O senhor Governador

João Frazão

Não me ocu­parei dos con­vites ou des­con­vites a Mário Cen­teno para subs­ti­tuir An­tónio Costa na gestão dos ne­gó­cios da po­lí­tica de di­reita, nem dis­cu­tirei a le­gi­ti­mi­dade po­lí­tica de tal pos­si­bi­li­dade, porque agora como sempre o que faz falta não é a subs­ti­tuição de pro­ta­go­nistas entre os mesmos do cos­tume, mas a mu­dança da po­lí­tica que PS, PSD e CDS, agora aplau­didos por CH e IL, há dé­cadas im­põem ao povo por­tu­guês.

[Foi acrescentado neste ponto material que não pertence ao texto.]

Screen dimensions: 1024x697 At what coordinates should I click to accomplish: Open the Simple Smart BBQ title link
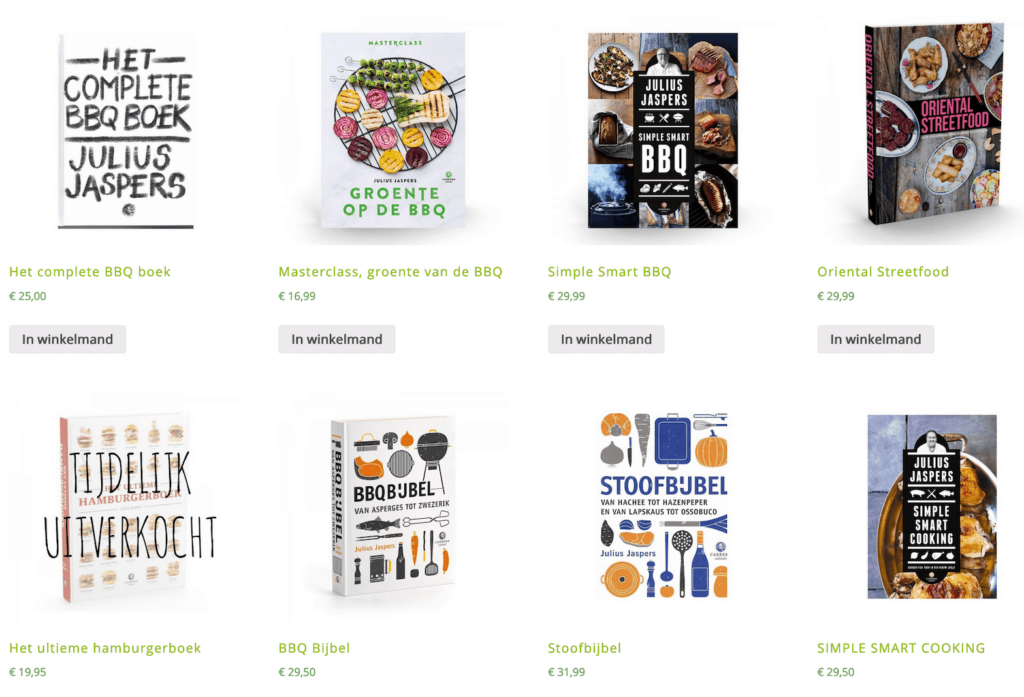[609, 272]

Quero re­flectir sobre a «in­de­pen­dência» do Go­ver­nador do Banco de Por­tugal, que teria fi­cado be­lis­cada com este epi­sódio.

In­de­pen­dência para quê? E in­de­pen­dência face a quem?

Al­guns dos que foram res­pon­sá­veis por re­tirar ao Banco de Por­tugal e, por­tanto, ao seu Go­ver­nador, as fun­ções de so­be­rania que ele teve, trans­for­mando-o numa mera de­pen­dência do Banco Cen­tral Eu­ropeu, que age às suas or­dens e ori­en­ta­ções, re­clamam agora «in­de­pen­dência». In­de­pen­dência face aos que amarram o País ao rumo da es­tag­nação e re­tro­cesso nos di­reitos? Não pa­rece.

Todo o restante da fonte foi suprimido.